NHibernate Linq query evaluation process

I like the Linq provider of NHibernate, but I have encountered weird behavior and had to dive into how does NHibernate creates the SQL queries from the linq queries and creation of Linq provider extensions. If you are only interested how to program NHibernate Linq function  (e.g. how to check if text column corresponds to some regular expression in database), this is not the post to read – read Michaels post instead. This one is about how does NHibernate turns a Linq query into a result of the query.

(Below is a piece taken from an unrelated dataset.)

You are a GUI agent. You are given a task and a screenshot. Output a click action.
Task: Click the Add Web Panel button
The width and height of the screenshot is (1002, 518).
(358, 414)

I will be mostly dealing with a select clause of Linq, but other are quite similar.

Problem

I had a query that checked for entity nullness before creating a derived object using some properties of null-checked entity:

from post in session.Query<Post>()
select new PostModel
{
  Body = post.Body,
  Blog = post.Blog != null ? new EntityReference
    {
      Id = post.Blog.Id,
      Name = post.Blog.Name
    } : null
}

However, the generated SQL had more fields than necessary, in fact, it had all fields of a Blog entity:

-- Cursive are the properties of Blog that are not needed
select
    post0_.Body as col_0_0_,
    blog1_.Id as col_1_0_,
    post0_.Blog as col_2_0_,
    blog1_.Name as col_3_0_,
    blog1_.Id as Id0_,
    blog1_.Name as Name0_,
    blog1_.Subtitle as Subtitle0_,
    blog1_.Created as Created0_ 
from
    Post post0_ 
left outer join
    Blog blog1_ 
        on post0_.Blog=blog1_.Id

It doesn’t look like a big problem, but that is because this is a demonstration. In reality I have been creating several references and for each entity the query required all its properties. The result was a query with 100+ columns (4 entities * 20-30 columns per entity) and quite slow execution.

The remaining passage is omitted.